**ASSIGNED TASK**: The answer must consist solely of the lines from the line with "Open the Market Cap info tooltip icon" to the end of the data below, transcribed exactly and with no pictures.

**INPUT FOR THIS TASK**:

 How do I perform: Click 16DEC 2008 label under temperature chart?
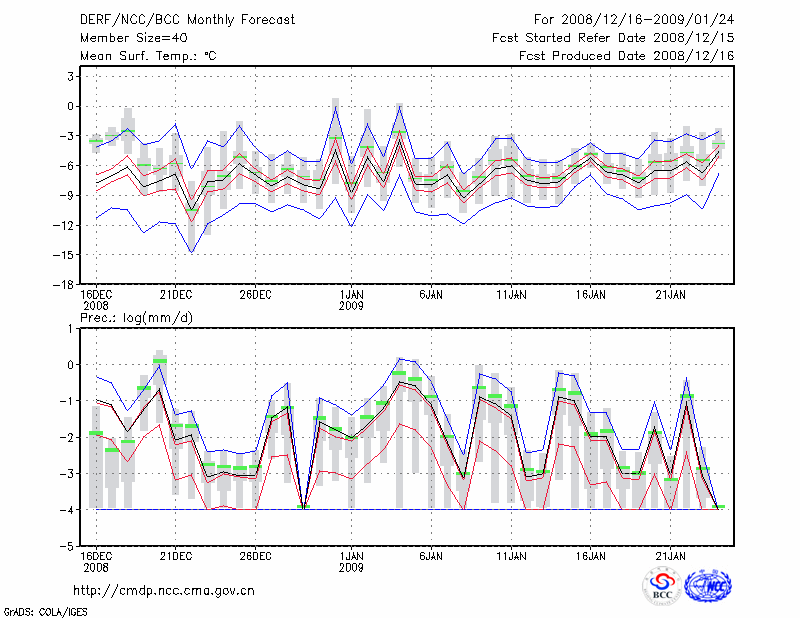click(96, 299)
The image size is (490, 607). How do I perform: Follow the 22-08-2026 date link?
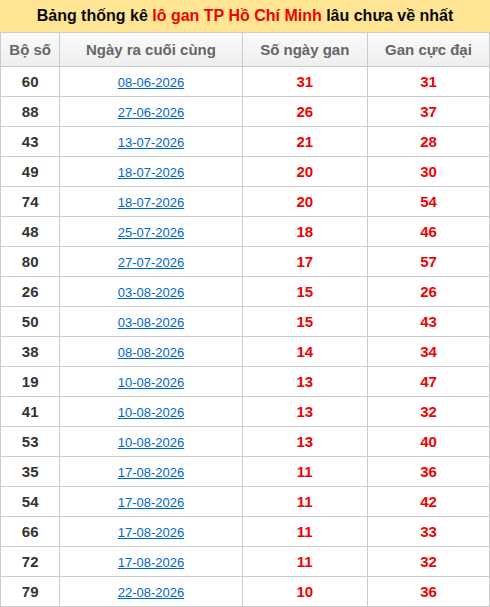[x=151, y=592]
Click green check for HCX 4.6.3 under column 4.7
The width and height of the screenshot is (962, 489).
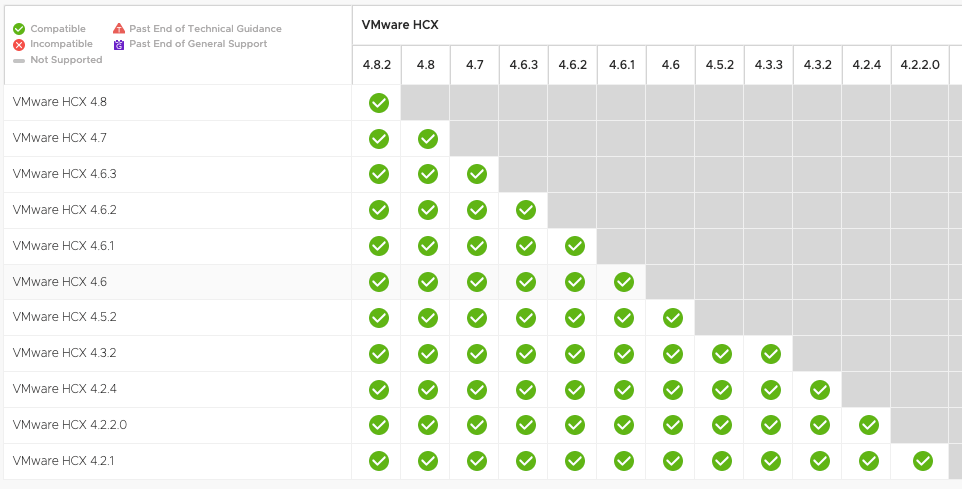(476, 174)
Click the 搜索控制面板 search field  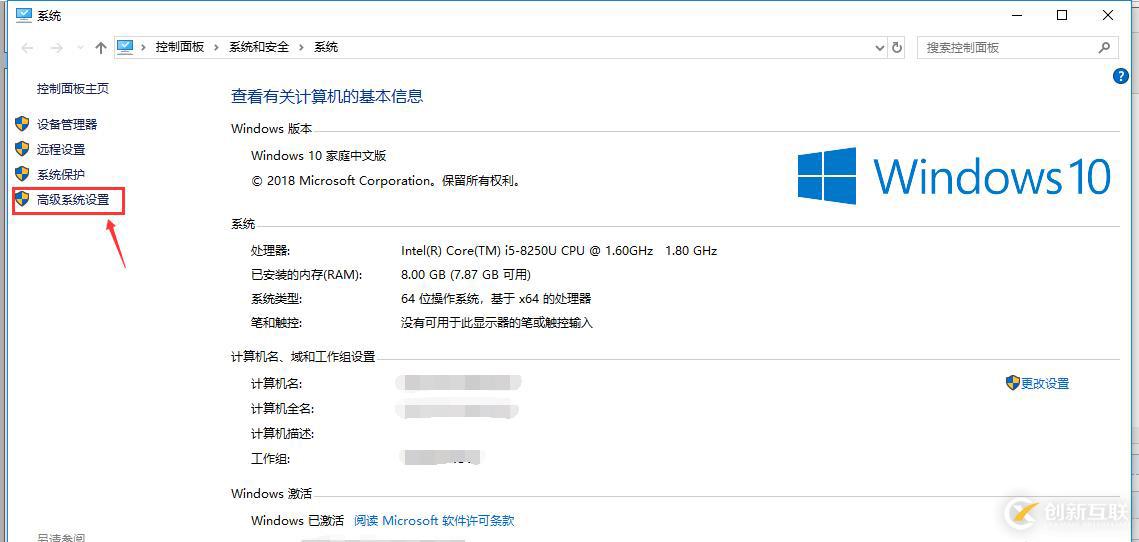coord(1005,47)
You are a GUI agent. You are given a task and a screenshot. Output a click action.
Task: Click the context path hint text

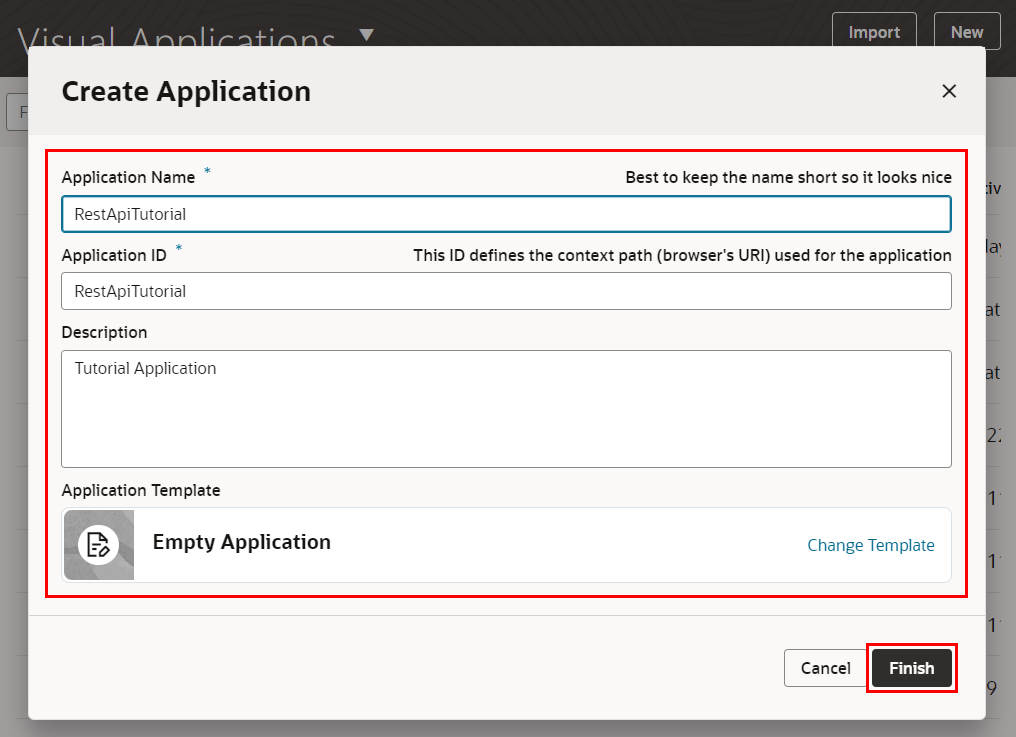(x=682, y=255)
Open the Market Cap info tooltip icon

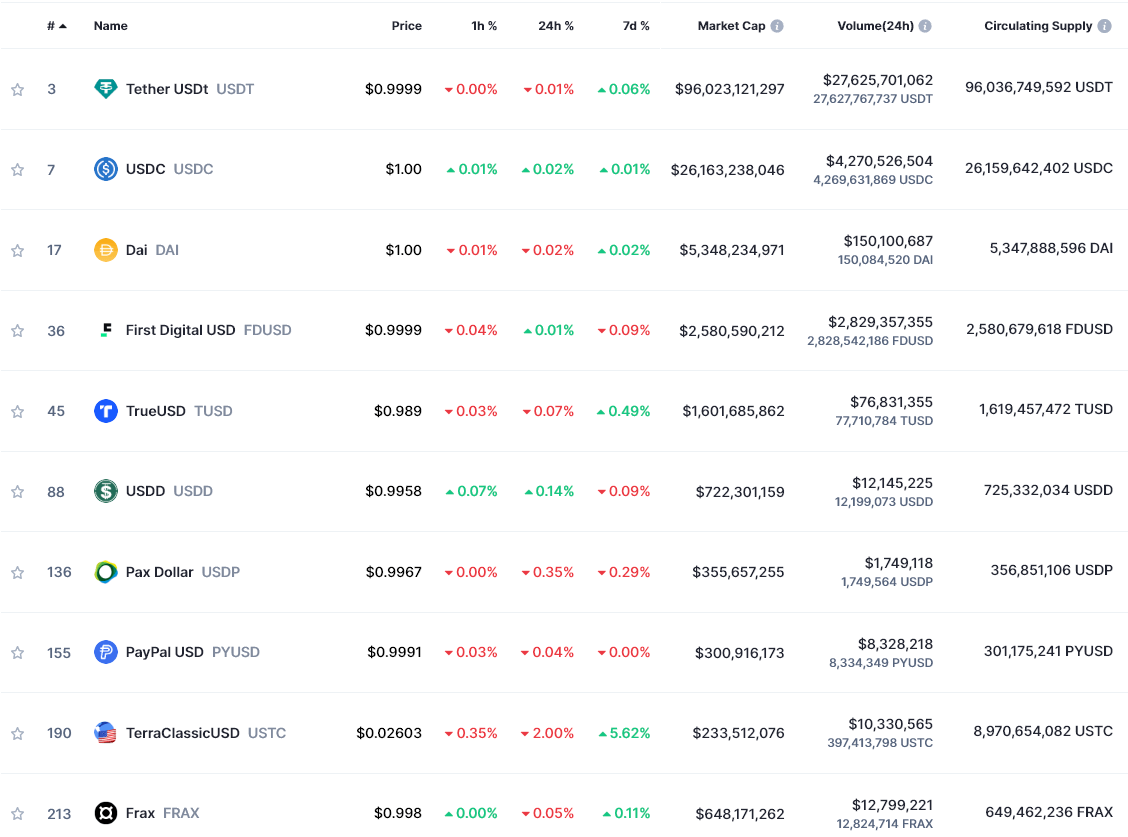coord(778,25)
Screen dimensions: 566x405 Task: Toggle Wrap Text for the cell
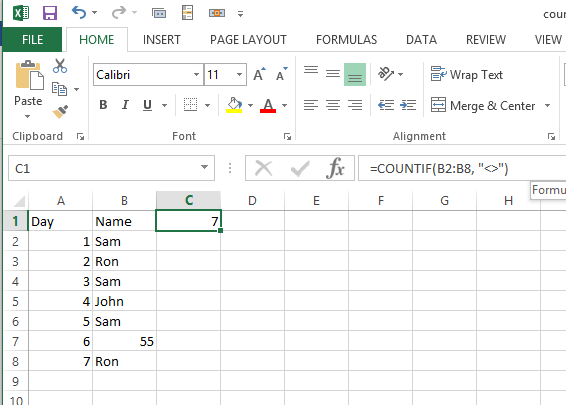[x=466, y=74]
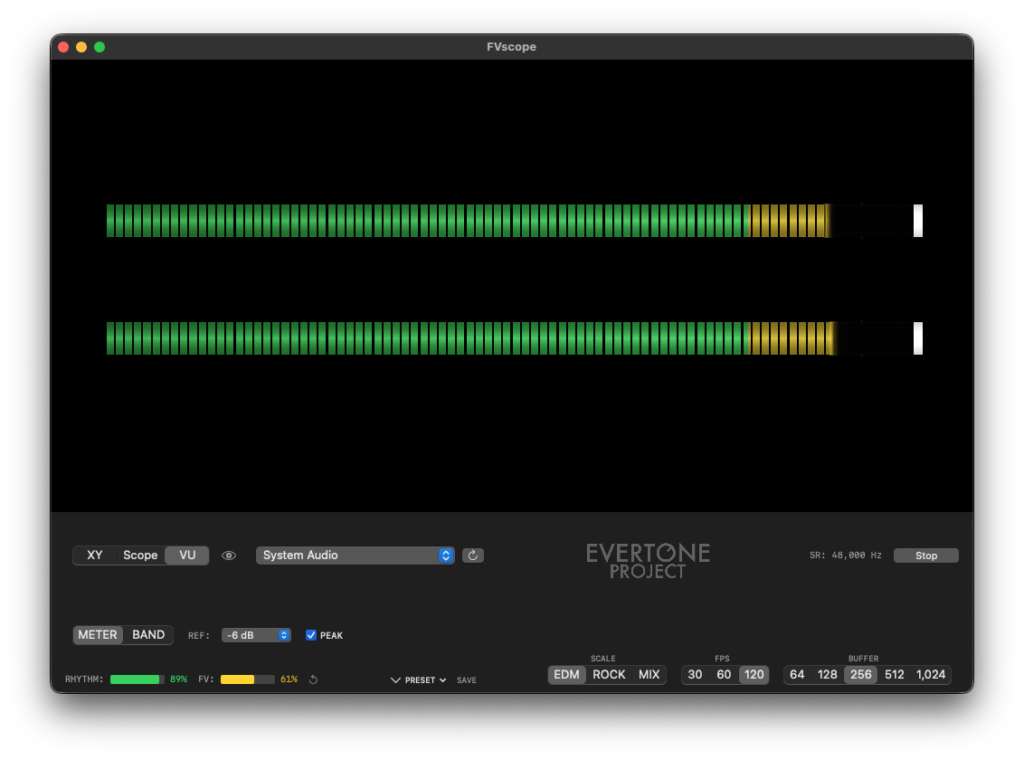Uncheck the PEAK checkbox
Viewport: 1024px width, 760px height.
pos(311,635)

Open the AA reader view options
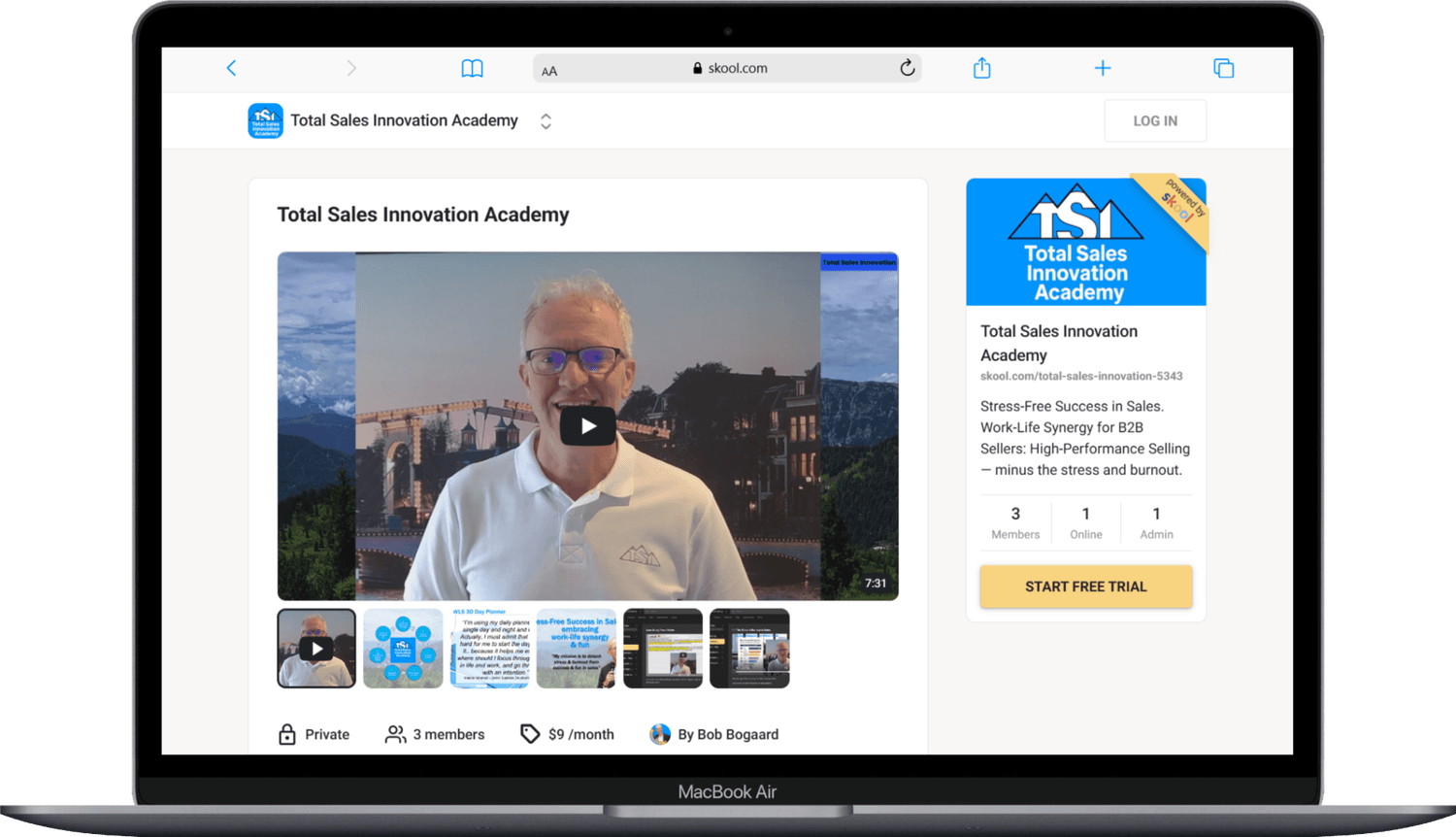[x=549, y=70]
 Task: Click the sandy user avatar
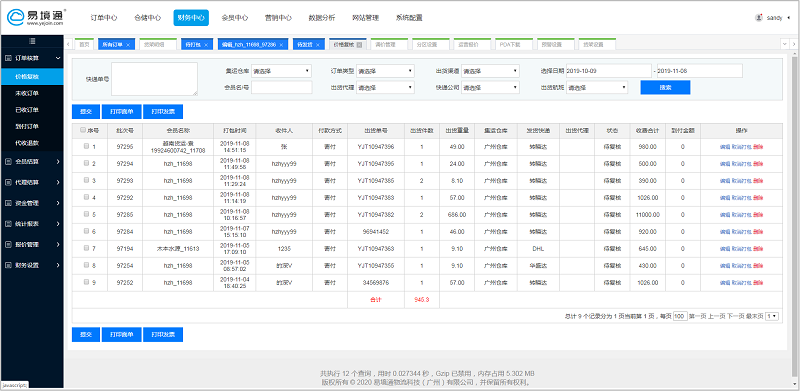(x=759, y=17)
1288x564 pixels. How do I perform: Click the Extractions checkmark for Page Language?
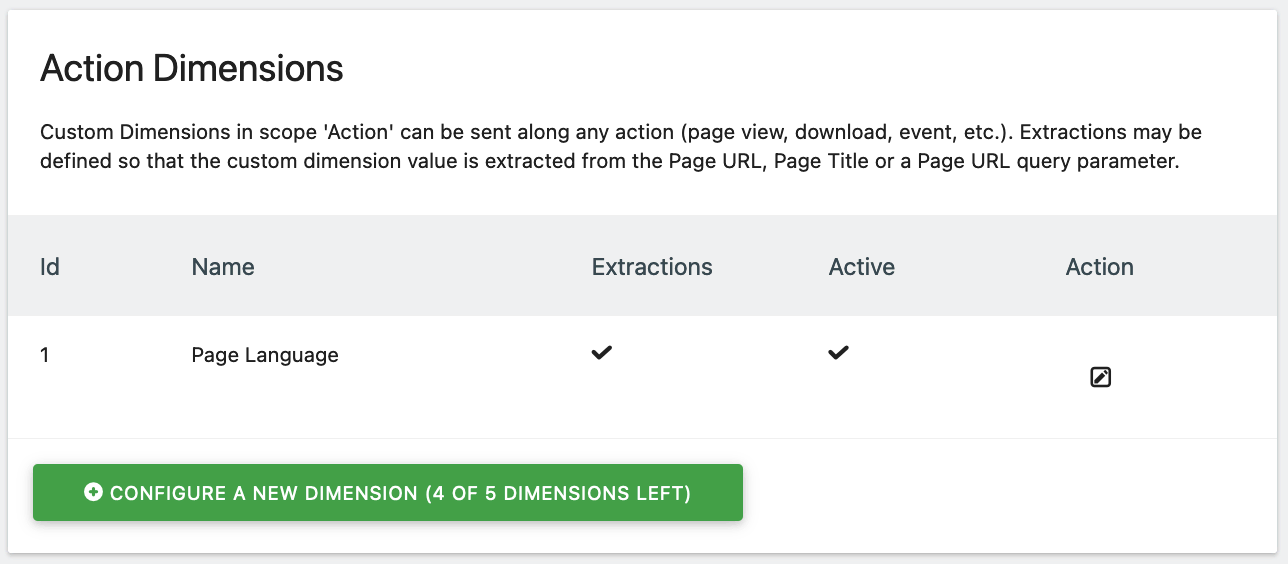tap(601, 352)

**RESPONSE TO THIS EXERCISE**:
Open the Market Cap info tooltip icon

coord(778,25)
Screen dimensions: 566x405 Task: Toggle Wrap Text for the cell
[x=466, y=74]
Uncheck the PEAK checkbox
Viewport: 1024px width, 760px height.
pos(311,635)

Open the AA reader view options
[x=549, y=70]
 Task: Click the sandy user avatar
(x=759, y=17)
1288x564 pixels. How do I perform: Click the Extractions checkmark for Page Language?
tap(601, 352)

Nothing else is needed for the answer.